That day we were informed that, Swayam was in a meeting with his dad when Taani asked the receptionist. It didn't really look like he was in one when he came out of his dad's office, he looked drugged but he really wasn't. When he crossed us, he simply nodded at Taani and gave me a look of acknowledgment, as if he knew why I was there. That was the first encounter I had with him, that was the first time I felt a different connection with him, that was the first time I experienced all those feelings I never felt for anyone else. The look he gave me, rose my heart beats, and I was directly gone to a state of self conscious, his eyes was dark but there was a cockiness in them, like he was mocking me. When he completely passed me, I turned to look at him, and there he was already looking at me with those calculating eyes of his. His face all of sudden welcomed a smirk, slightly lifting the side of his lips he winked at me. My lips fought the urge to smile at him, and I ended up blushing.

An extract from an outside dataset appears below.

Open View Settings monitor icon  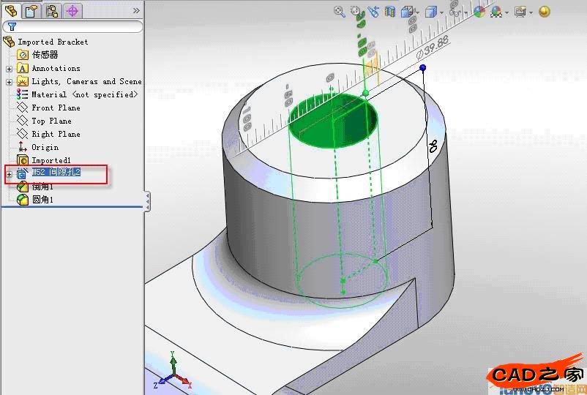[520, 11]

Now I know, I shouldn't have blushed.


The next day, he came and joined our group. I was surprised when Taani told me that he joined as an intern, after all he was the heir. He could easily be my boss, but he choose to start from the bottom and that was one thing of the many that attracted me towards him. I was attracted by him, but little did I know all those was some kind of lies.


"Ma'am," I came out of my thoughts when the security called me, I could pick the shock from his tone. He was not expecting me there.


"Yes, George. How are you doing?" I smiled at him and gave him my keys.


He looked surprised, "You still remember me?"


"Of course I do."


I chatted with him for few minutes before he was called to the reception. I accompanied him to there and when I reached there, the lady at the reception gave me a weird look, like she was disgusted by me.


No what did I do?


"Can I meet Swayam?"


I asked her in a bored tone, because she gave me an unpleasant feeling. She was wearing a very shorter than short skirt with a white shirt, and her face was caked up with make up. I rolled my eyes again. Some girls cant live without makeups.


"Do you have an appointment?" She asked me in the same tone I used, swirling a strand of her red hair in her finger. George, who was standing near the table gave me a look, and I closed my eyes letting him know that I will handle it. I definitely will.


"No,"


"Then you can't meet him."


"Are you sure?"


"Hundred percent."


"That wont be a problem since I don't really need an appointment to meet him." I crossed my arms around my chest to give her an intimidating look.


Her body stiffened and she gritted her teeth. "Who the heck are you that you don't need an appointment?" She challenged me with her professionalism.


"Watch your tone lady otherwise you are soon going to regret it." I winked at her and walked inside.


"Hey, stop there...You can't go inside. Who are you?" She barged towards me and caught my arm before I could press the elevator button.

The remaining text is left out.